La famille de Shalma Bibi Mungur – une habitante de Camp-Diable âgée aujourd’hui de 60 ans – rappelle que cette dernière est portée manquante depuis le 3 mars 2014, date à laquelle celle-ci a été vue pour la dernière fois vers 3h du matin. Les proches se disent « traumatisés » par les dernières nouvelles qui leur sont parvenues ces derniers jours. « Nous n’avons plus de ses nouvelles malgré les recherches effectuées par les différentes unités de la force policière. Mais nous nous sentons humiliés et révoltés depuis que des allégations circulent dans notre village à l’effet que ma famille, dont mes deux fils policiers, est complice dans la disparition de mon épouse », explique Abdool Latiff Mungur, l’époux de la disparue. « Ils prétendent que nous l’avons tuée et enterrée dans un puits dans notre cour. C’est totalement faux. J’ai consigné une déposition au poste de police de la localité hier pour démentir ces allégations. Je demande à la police de suivre toutes les procédures afin de faire la lumière sur cette disparition. Nous n’avons pas peur. Nous sommes à la disposition des enquêteurs 24/24h. Qu’on cesse une fois pour toutes de ternir la réputation de ma famille », insiste-t-il.

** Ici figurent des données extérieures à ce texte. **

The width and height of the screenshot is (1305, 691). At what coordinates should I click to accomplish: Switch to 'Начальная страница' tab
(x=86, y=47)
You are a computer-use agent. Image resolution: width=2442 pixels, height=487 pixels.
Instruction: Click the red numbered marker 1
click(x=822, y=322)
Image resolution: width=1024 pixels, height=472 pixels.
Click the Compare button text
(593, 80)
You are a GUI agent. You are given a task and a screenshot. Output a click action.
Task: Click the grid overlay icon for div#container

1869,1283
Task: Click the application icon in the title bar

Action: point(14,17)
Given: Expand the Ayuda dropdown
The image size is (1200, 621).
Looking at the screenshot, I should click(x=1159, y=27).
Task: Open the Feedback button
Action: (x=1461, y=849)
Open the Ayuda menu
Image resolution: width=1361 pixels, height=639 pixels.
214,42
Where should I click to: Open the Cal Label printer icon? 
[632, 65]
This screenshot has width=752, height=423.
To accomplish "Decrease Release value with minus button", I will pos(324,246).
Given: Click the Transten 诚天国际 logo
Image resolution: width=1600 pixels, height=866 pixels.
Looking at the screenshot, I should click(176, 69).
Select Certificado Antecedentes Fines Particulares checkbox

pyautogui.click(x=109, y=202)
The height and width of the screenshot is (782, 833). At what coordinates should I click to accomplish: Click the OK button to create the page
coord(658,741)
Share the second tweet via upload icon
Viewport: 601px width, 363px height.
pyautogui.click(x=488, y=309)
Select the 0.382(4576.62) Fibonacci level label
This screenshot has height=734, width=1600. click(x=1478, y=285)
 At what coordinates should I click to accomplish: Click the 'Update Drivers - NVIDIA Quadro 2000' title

Les enquêteurs de la Major Crime Investigation Team (MCIT) auraient interrogé des voisins et d’autres connaissances de la famille Mungur dans le cadre de cette affaire après avoir réceptionné deux lettres anonymes aux Casernes centrales. De toutes les hypothèses, la famille privilégie celle de l’enlèvement. Questionné par Le Mauricien ce matin, l’époux de Shalma Bibi Mungur maintient que la police « doit tout mettre en oeuvre » pour retrouver son épouse.
L’un de ses fils fait pour sa part ressortir que sa mère avait été déjà « victime de sorcellerie » en 2012. « Elle hurlait et pleurait sans cesse. Li ti pe gagn sa bien souvan surtou dan gramatin. Deux ans avant sa disparition, elle avait été victime d’une crise violente et une veine s’était rompue dans sa tête. Elle avait perdu la mémoire avant de la retrouver après. » La famille garde cependant l’espoir de la retrouver un jour saine et sauve, « car nous ne pouvons plus supporter ce traumatisme ».